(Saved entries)
━━━━━━━━━━━━━━━━━━━━━━━━━━━━━━

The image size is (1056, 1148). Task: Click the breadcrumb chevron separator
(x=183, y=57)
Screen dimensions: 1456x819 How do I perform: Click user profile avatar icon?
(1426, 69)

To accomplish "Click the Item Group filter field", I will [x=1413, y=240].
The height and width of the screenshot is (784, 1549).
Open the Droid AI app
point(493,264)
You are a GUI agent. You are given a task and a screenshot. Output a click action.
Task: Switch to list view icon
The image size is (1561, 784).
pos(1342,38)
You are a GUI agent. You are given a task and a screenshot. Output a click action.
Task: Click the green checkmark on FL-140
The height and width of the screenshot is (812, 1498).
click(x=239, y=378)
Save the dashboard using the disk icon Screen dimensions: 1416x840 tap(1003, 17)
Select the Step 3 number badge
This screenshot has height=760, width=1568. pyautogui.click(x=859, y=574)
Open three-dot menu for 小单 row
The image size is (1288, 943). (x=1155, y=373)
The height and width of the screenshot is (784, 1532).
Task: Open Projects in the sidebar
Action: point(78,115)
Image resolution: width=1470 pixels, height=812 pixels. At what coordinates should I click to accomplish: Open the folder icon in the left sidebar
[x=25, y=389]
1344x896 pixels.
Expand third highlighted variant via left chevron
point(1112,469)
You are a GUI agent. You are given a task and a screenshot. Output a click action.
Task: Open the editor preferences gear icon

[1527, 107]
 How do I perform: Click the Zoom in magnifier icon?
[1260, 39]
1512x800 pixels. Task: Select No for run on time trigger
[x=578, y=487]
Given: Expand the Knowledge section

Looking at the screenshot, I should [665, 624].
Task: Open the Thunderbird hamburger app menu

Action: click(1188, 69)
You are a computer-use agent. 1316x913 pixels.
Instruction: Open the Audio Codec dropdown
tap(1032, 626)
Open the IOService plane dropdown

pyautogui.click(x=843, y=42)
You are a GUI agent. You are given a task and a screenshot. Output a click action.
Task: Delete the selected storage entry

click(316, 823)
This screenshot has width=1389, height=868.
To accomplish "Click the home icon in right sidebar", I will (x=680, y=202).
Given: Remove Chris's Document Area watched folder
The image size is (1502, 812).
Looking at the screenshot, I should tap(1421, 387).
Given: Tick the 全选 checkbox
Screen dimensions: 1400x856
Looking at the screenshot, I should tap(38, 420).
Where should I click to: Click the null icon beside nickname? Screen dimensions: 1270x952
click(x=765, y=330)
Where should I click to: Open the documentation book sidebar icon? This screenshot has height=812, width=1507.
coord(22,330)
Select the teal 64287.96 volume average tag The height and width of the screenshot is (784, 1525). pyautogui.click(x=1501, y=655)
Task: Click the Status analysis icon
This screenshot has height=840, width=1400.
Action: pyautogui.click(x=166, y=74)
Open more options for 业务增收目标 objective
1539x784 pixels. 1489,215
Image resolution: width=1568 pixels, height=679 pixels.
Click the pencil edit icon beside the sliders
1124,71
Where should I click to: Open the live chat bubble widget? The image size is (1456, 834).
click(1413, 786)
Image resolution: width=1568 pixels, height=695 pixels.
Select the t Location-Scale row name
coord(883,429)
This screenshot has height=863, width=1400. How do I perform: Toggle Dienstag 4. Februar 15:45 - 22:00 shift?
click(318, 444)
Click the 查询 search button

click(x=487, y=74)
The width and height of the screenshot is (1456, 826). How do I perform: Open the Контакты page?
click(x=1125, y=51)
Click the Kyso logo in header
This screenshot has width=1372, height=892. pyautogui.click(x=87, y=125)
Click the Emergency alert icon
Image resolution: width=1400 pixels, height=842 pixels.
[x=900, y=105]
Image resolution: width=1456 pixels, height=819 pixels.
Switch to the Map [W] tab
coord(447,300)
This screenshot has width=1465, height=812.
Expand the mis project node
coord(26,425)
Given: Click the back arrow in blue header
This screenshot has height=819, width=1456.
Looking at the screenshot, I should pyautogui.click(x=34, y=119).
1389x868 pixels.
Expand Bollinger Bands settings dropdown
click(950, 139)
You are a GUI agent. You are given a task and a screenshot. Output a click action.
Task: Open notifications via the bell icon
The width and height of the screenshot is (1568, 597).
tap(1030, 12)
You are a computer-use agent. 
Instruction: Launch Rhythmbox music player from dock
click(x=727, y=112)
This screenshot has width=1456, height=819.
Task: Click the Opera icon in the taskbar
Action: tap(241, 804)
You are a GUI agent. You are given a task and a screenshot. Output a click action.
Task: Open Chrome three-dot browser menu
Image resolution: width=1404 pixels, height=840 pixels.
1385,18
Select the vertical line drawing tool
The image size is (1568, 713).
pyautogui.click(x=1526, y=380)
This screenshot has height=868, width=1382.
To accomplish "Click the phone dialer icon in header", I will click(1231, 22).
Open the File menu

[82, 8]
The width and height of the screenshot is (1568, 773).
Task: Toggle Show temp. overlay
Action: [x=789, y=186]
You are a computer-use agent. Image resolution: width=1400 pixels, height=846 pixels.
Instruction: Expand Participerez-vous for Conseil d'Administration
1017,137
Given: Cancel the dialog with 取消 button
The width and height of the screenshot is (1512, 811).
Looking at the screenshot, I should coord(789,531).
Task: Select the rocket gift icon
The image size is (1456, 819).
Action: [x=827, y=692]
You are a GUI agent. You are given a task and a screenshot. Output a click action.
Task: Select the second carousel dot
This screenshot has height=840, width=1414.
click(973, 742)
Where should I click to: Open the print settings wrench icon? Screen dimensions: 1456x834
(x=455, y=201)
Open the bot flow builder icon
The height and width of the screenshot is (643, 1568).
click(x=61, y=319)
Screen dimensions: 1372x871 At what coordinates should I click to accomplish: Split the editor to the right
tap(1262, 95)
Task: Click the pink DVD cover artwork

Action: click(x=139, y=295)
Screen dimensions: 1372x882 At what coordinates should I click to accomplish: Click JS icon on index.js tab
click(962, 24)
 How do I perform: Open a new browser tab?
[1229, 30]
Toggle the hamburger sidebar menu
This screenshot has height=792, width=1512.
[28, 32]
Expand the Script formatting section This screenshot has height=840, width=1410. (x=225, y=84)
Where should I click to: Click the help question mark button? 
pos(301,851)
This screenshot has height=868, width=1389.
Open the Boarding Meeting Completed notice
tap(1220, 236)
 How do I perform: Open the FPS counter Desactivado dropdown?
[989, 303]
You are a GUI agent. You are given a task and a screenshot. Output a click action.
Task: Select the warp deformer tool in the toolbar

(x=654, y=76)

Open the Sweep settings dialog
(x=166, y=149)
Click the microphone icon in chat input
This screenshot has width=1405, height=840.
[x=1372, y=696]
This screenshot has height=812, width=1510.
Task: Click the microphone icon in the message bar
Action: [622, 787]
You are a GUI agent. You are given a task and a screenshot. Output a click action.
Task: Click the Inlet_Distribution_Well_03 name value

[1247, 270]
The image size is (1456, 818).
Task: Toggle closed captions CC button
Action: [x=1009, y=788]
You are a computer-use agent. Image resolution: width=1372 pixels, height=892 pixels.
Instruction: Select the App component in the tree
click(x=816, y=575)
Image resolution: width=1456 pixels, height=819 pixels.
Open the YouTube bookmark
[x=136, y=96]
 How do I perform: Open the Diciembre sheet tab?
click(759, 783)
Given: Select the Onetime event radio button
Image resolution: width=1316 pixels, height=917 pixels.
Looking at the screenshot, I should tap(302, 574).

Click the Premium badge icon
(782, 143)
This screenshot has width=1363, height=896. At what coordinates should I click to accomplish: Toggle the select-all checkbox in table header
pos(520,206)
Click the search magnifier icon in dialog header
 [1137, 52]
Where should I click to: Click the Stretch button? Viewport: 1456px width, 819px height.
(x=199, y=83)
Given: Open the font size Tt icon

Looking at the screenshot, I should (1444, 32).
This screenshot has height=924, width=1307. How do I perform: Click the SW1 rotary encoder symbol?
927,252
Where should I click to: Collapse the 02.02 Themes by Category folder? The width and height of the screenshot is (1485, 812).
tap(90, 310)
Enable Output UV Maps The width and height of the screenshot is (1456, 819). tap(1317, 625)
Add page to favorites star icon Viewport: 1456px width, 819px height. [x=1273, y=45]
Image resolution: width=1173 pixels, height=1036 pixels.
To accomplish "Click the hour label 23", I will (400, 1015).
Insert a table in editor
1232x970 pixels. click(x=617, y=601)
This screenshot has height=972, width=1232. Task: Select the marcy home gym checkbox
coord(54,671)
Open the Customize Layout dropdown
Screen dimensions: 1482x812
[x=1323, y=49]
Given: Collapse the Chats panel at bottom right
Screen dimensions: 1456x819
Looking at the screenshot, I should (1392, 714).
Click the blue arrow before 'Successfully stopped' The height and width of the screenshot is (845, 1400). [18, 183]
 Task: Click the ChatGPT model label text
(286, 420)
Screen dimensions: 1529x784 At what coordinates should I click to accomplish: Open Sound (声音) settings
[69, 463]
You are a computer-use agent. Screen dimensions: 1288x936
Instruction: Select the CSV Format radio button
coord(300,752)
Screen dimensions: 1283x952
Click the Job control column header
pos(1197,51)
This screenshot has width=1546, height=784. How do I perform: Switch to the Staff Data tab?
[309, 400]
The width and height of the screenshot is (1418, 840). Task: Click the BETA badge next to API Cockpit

━━━━━━━━━━━━━━━━━━━━━━━━━━━━━━

Required action
In the entries above, count each line with "computer"; reply with the total only.

Task answer
5